Can anyone offer an explanation for Buccleuch Estates and SL&E supporting the scheme to reintroduce Golden Eagles to the south of Scotland other than that they hope eagles will displace other raptors from grouse moors?
The present Scottish government appears to be in the pocket of the little tinpot duke who owns nothing and has at least three surnames, That is how strong they are.
We all know that grouse could and should have been shot at Langholm in the last two seasons but they were not presumably for political reasons.
Yet we had a head keeper complaining of a high rate of winter predation, had the grouse been shot they would not have available to predators. With a decline in grouse density there would probably have been a decline in wintering predators too.

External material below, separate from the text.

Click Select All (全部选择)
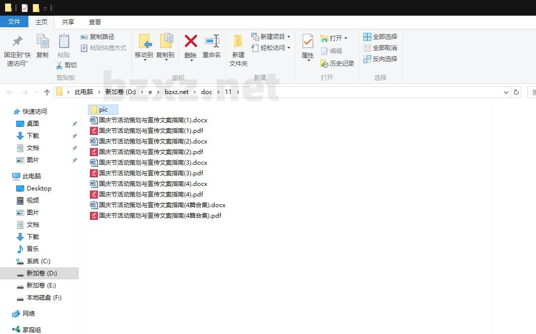 380,37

Now of course if the grouse decline significantly it will be harrier predation, if the harriers decline ( for what ever reason) it will resurrect that old chestnut that harriers need keepers. We all know that’s bollocks but the gullible among the political classes may swallow it .
I fail to understand the pleasure that the shooters get from any driven shoot, whether it be grouse, pheasant or partridge. It was a method employed by our stone age predecessors to feed their families and certainly not for fun. If the owners of the moors and the shooters have anything like a brain, they know it is wrong! But for the owners it is easy profit, especially with the excessive subsidies they receive (another gift to the rich from the Tories).
Despite all the comments from gamekeepers about being the protectors of the environment, they are frequently proved to be criminals fulfilling the Victorian ideals of their trade.
I do remember hearing the Simon Lester interview on BBC radio and it was clear from what he said that the project was frustrating and non-practical. I’m sure that his resignation is to escape the close observation from so many pro raptor types. He must have been very uncomfortable!